Report how many lines below contain the word "computer", and give only that number.
[Start of section]
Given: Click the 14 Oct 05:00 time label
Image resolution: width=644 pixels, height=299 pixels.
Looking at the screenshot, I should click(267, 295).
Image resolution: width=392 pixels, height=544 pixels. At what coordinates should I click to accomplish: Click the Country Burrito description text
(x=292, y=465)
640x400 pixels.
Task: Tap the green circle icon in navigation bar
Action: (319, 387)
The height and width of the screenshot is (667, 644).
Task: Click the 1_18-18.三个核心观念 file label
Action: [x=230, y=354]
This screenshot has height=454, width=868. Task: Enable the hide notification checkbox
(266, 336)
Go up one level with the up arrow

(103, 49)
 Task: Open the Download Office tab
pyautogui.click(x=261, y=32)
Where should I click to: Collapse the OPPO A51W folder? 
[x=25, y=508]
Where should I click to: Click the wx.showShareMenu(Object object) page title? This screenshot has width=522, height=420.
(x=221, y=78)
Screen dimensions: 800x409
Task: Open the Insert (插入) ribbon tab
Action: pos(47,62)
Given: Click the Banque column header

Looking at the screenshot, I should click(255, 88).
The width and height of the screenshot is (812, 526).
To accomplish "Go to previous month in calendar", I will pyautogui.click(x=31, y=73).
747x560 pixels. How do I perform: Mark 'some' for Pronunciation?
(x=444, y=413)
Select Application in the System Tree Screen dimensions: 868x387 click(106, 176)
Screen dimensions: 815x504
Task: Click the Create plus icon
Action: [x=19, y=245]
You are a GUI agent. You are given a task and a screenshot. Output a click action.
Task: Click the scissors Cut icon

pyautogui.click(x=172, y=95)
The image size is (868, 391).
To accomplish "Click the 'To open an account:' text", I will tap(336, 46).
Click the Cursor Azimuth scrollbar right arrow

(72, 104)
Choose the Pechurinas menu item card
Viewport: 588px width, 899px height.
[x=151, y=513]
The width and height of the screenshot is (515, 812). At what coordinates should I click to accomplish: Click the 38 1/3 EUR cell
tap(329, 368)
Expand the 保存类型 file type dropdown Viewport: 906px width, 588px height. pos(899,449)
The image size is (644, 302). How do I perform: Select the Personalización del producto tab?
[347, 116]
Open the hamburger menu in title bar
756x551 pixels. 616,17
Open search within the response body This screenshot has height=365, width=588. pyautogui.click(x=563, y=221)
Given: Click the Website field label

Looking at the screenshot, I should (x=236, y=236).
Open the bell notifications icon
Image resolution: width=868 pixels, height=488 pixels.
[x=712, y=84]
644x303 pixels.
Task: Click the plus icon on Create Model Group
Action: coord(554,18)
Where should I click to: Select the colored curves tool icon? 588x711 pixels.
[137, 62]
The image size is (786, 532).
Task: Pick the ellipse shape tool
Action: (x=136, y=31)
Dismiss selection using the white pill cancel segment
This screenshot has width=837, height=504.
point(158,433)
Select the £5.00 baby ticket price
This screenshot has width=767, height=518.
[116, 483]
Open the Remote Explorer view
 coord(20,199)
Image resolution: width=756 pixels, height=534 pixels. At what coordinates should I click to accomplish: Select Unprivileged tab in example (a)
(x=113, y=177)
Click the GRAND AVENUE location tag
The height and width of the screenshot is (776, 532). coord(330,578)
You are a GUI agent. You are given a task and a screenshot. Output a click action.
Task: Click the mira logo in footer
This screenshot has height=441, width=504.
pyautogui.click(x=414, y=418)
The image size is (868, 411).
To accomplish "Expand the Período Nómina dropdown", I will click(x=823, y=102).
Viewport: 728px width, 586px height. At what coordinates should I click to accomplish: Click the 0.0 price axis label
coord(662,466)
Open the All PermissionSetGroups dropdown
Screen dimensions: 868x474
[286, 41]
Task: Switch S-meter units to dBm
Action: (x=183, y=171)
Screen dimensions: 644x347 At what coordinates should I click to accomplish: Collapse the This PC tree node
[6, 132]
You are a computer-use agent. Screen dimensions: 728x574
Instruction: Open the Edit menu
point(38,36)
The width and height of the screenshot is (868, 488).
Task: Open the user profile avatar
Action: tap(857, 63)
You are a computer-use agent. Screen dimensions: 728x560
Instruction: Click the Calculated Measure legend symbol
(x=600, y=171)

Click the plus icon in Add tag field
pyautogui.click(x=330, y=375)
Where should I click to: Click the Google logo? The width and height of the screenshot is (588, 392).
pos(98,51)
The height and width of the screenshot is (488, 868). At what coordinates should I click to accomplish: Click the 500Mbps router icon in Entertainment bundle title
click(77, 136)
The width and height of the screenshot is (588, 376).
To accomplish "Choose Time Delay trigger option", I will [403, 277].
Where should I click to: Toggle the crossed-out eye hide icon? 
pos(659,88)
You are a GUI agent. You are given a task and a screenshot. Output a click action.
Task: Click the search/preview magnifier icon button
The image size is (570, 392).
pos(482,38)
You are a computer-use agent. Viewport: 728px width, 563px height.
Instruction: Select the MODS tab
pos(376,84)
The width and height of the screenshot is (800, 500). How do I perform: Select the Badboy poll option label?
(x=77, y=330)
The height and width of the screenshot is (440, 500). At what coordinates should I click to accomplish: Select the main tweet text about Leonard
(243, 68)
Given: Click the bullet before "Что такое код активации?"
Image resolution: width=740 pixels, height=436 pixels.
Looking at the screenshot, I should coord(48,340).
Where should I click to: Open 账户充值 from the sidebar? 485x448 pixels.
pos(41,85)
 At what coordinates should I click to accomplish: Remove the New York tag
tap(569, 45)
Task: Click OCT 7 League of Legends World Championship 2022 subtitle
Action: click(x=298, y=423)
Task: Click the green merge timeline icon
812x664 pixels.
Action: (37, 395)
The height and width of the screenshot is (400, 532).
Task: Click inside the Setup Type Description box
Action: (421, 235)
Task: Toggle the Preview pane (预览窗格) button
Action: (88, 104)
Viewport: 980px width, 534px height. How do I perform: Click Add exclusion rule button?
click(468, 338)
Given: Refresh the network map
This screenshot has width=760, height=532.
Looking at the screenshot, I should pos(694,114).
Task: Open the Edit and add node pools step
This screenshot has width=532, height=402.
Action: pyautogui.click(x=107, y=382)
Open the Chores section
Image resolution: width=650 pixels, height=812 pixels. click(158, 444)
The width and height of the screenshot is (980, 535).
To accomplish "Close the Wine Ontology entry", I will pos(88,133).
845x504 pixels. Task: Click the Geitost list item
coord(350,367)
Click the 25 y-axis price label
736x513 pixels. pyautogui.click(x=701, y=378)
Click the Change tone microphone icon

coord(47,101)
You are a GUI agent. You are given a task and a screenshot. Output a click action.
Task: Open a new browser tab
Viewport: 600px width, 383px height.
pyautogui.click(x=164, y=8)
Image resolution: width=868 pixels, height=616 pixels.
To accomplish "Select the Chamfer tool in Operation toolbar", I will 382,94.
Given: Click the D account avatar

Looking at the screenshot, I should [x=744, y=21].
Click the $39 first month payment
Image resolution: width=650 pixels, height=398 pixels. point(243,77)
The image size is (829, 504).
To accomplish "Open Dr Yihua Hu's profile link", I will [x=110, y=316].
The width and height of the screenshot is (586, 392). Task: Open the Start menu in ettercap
[End of section]
### Task response
3